Project Valiant was one of two early liquid-fueled missile projects developed by India, along with Project Devil in the 1970s. The goal of Project Valiant was to produce an intercontinental ballistic missile. Although discontinued in 1974 without achieving success, Project Valiant, like Project Devil, led to the later development of the Prithvi missile in the 1980s.

== Development ==
Both projects were overseen by the Defense Research & Development Laboratory (DRDL) of India, which had begun in 1958 with a specialization in anti-tank missiles but expanded in subsequent years. Project Valiant was intended to be an intercontinental ballistic missile utilizing 30-ton engines to achieve a range variously reported as 1500 km and 8000 km. The secret project was initially funded with a few hundred thousand rupees after the presentation of a feasibility report in April 1971, but in June 1972, DRDL received 160 million rupees to fund both projects. The money came with a veil of secrecy; the Union Cabinet had publicly declined the funding request, but Prime Minister Indira Gandhi had granted it secretly through her discretionary powers. In turn, DRDL took pains to disguise the purpose of the funds so that their real work would not be immediately apparent. That year, the DRDL began to expand rapidly, increasing its workforce from 400 to 2,500 people over a two-year period in an effort to meet staffing needs of both the Valiant and Devil projects.
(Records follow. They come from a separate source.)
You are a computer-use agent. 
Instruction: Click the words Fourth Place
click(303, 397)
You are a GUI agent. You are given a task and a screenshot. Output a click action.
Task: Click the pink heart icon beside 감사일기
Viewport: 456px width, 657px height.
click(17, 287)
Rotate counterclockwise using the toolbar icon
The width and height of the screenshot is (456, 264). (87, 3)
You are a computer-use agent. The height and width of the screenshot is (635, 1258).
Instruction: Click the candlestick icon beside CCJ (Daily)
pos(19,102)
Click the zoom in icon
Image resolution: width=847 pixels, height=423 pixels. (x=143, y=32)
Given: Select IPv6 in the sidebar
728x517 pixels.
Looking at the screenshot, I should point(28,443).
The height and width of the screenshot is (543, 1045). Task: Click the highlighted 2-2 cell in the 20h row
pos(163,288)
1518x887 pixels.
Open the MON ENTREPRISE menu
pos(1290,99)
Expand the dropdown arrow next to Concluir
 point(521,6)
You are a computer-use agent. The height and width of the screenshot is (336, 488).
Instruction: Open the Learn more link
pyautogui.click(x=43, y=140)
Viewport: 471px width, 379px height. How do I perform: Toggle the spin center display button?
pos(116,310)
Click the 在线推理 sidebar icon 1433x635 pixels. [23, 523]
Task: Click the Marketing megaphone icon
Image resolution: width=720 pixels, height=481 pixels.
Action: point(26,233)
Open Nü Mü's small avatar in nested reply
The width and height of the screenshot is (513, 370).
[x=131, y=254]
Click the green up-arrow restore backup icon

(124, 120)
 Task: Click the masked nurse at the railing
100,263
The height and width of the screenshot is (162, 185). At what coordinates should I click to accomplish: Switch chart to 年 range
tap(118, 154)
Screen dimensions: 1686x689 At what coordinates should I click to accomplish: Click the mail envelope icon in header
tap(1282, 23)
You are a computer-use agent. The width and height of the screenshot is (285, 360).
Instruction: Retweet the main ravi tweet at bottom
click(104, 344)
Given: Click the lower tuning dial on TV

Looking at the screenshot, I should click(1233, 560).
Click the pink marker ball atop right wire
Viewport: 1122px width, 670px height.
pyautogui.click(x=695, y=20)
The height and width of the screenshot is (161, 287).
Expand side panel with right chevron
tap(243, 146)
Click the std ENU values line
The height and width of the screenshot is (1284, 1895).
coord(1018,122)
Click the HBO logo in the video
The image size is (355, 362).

The Valiant missile was anticipated to weigh 85 tons and to use three liquid fuel stages. In 1972, the lab began to work on designing and developing various components for the Valiant, and the project reached the phase of ground testing on 10 May 1974. However, internal disputes disrupted the DRDL, as the leader of the Valiant project believed the DRDL's director was disproportionately invested in Project Devil, and external interest in both programs waned. That same year, the Union Cabinet asked the director of the DRDL to evaluate whether civilian uses could be found at the Indian Space Research Organization (ISRO) for Valiant's liquid-fuel engine. The ISRO declined, and since the Valiant project was not progressing satisfactorily and it was not well-managed, the project was terminated.

== Aftermath ==
According to a 2006 article by Praful Bidwai in The Daily Star, Project Valiant "totally failed", while its sister project was a partial success. Though neither reached fruition, the projects were important precursors to the Prithvi missile developed in the 1980s.